Mme Violet Prince (appelée aussi la plaignante) a déposé une plainte auprès de la Commission canadienne des droits de la personne (ci-après appelée la Commission), dans laquelle elle soutient que le ministère des Affaires indiennes et du Nord Canada (ci-après appelé le ministère) a commis à son égard un acte de discrimination fondée sur la religion, contrevenant ainsi à la Loi canadienne sur les droits de la personne (ci- après appelée la Loi). Elle affirme, plus particulièrement, que le ministère a agi de façon discriminatoire en refusant, pour des motifs ayant trait à la religion, de payer les frais de pension nécessaires pour que sa fille puisse fréquenter l'école privée catholique, le tout en contravention de l'article 5 de la Loi. Les faits principaux de l'espèce ne sont pas contestés.

Mme Prince est une Indienne inscrite appartenant à la nation des Porteurs. Elle est catholique pratiquante. Elle a une fille, Charlotte Prince, qu'elle a inscrite au Prince George College, une école secondaire privée catholique située à environ cent vingt-cinq milles de chez elle. Elle voulait que sa fille fréquente cet établissement plutôt que l'école publique non confessionnelle de sa ville, Fort St.James.

La preuve établit qu'avant 1987, le ministère avait assumé les frais de pension des élèves de Fort St.James qui étudiaient au Prince George College.

Le ministère avait avisé par écrit le Conseil de bande, le 28 mars 1987, du fait que la politique du ministère prévoyait que les élèves devaient fréquenter l'école la plus près de chez eux :

[TRADUCTION]

Les parents qui choisissent d'inscrire leurs enfants dans un autre établissement que l'école située la plus près de chez eux assument tous les frais supplémentaires occasionnés par ce choix, notamment les frais de scolarité excédant la moyenne provinciale, les frais de déplacement, les frais de pension etc.

──────

◆ Exercices proposés:
1 > Retranscrivez, dans le texte sur la plainte de Mme Prince, tout ce qui va de « Les parents qui » jusqu'à « de pension etc. ».
2 > Prolongez le texte sur la plainte de Mme Prince en reprenant après sa dernière phrase.

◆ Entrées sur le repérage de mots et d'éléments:

──────

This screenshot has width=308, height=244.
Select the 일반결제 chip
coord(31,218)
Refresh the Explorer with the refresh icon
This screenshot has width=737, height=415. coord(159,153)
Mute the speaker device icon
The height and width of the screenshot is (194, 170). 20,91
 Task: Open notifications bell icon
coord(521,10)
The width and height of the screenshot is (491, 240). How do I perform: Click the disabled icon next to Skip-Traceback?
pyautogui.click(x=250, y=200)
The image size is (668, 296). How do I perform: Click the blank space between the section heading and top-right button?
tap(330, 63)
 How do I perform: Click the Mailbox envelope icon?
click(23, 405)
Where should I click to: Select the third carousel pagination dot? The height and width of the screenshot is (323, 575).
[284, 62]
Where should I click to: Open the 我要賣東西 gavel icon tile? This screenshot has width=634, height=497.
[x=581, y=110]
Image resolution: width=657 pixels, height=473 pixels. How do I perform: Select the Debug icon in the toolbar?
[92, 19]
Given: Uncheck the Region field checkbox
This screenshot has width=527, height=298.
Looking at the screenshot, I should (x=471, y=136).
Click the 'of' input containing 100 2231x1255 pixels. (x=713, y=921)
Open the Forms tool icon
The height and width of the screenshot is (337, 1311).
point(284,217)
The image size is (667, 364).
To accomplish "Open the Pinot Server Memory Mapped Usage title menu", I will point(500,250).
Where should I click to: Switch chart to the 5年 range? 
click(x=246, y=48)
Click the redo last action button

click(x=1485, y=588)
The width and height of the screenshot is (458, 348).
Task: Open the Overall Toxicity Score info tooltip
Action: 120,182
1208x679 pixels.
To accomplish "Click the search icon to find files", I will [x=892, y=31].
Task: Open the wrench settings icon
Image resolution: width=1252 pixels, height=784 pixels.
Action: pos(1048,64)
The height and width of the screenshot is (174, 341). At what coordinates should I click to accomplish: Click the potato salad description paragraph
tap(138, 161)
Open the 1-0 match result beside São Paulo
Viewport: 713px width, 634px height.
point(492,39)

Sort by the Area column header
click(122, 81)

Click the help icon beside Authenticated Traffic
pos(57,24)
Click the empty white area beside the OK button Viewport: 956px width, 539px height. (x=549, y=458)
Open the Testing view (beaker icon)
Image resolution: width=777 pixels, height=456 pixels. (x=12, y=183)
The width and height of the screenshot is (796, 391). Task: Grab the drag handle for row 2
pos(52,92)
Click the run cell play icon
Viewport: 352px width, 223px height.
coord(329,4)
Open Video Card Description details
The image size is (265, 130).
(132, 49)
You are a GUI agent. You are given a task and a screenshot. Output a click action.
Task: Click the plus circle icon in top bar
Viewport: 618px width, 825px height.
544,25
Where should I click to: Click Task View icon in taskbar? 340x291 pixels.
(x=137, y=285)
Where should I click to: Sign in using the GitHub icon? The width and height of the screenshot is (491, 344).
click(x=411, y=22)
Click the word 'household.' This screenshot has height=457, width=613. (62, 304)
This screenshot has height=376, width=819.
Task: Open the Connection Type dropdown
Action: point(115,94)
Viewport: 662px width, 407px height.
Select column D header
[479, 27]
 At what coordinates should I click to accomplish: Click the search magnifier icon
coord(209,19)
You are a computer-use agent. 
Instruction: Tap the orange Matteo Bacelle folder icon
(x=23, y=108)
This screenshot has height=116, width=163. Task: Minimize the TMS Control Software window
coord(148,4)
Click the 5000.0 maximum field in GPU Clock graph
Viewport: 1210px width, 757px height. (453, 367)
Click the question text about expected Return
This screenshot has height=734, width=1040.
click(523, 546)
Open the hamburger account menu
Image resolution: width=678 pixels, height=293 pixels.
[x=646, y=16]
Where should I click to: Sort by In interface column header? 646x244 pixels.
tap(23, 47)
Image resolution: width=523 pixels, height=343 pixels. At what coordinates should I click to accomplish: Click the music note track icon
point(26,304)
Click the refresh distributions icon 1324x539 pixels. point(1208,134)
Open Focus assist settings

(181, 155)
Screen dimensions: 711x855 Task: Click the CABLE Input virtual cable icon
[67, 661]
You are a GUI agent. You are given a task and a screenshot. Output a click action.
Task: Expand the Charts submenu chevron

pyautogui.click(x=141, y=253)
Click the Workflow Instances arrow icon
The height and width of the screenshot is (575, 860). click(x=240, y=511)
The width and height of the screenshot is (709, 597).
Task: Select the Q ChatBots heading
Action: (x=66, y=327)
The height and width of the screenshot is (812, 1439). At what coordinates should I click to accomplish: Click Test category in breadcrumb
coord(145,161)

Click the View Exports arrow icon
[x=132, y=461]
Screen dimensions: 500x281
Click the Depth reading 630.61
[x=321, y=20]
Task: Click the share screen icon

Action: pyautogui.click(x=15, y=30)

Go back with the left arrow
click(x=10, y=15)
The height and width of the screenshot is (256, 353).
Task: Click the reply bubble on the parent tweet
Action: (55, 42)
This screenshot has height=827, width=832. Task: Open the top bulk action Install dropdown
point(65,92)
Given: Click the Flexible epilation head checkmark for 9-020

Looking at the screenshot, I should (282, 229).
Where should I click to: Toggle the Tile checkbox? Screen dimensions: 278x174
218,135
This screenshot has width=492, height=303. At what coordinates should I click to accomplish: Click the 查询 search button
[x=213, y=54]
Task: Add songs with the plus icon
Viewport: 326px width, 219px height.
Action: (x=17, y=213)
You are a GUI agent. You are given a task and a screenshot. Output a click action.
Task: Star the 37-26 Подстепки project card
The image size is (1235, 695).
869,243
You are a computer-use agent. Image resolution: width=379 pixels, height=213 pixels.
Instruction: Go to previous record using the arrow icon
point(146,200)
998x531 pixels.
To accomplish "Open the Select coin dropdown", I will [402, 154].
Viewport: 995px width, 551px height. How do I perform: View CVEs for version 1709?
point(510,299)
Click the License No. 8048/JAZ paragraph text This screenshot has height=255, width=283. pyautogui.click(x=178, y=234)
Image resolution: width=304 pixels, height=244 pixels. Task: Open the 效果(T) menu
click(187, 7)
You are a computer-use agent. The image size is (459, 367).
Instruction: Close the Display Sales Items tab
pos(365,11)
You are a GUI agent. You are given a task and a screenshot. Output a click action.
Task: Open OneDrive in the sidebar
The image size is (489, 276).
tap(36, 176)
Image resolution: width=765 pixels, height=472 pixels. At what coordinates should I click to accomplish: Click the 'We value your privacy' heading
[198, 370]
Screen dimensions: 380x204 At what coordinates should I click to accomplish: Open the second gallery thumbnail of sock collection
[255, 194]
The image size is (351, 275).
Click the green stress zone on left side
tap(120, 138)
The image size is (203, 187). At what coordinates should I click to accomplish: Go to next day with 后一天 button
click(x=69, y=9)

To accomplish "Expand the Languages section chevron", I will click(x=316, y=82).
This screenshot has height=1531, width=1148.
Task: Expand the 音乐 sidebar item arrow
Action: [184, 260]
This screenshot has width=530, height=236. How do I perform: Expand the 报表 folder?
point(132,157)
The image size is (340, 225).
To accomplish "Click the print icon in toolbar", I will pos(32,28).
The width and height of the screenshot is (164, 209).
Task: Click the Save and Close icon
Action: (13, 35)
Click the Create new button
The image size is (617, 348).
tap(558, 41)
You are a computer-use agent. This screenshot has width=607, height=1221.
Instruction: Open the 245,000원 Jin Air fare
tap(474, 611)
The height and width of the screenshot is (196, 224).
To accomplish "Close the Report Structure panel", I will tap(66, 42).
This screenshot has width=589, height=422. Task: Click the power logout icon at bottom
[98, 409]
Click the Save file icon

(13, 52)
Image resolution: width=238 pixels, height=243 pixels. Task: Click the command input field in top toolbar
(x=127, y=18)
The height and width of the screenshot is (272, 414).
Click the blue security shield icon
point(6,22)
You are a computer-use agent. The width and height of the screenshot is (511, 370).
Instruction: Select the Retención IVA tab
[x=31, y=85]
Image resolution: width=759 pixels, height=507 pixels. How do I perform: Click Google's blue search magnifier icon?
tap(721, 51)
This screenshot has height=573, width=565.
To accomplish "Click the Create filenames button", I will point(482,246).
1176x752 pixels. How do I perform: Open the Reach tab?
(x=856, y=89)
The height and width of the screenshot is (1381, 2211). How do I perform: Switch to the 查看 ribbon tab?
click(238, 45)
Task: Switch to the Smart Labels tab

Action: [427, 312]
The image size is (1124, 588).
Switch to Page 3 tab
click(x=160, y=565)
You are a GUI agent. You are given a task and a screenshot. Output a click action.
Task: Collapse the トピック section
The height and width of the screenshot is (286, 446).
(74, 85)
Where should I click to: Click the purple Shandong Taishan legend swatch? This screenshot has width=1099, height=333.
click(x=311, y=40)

──────

◆ Corrigé des exercices:
1 >
Les parents qui choisissent d'inscrire leurs enfants dans un autre établissement que l'école située la plus près de chez eux assument tous les frais supplémentaires occasionnés par ce choix, notamment les frais de scolarité excédant la moyenne provinciale, les frais de déplacement, les frais de pension etc.

2 >
La plaignante a envoyé sa fille étudier au Prince George College au mois de septembre 1987 et a persévéré dans ses efforts pour obtenir que le ministère modifie sa décision de principe et la défraie du coût de la pension. La fille de la plaignante a terminé l'année scolaire 1987 au Prince George College. Elle y fut de nouveau inscrite au mois de septembre 1988 et elle y demeura trois mois. Elle fut ensuite transférée à l'école secondaire de Fort St.James. Elle étudia dans cet établissement public, puis finit par se lasser et abandonna ses études, sans terminer l'année scolaire 1988-1989.

Pendant l'année où la fille de la plaignante a fréquenté le Prince George College, ni la plaignante ni le ministère n'ont acquitté les frais de pension demandés par l'établissement et, apparemment, la note est demeurée impayée.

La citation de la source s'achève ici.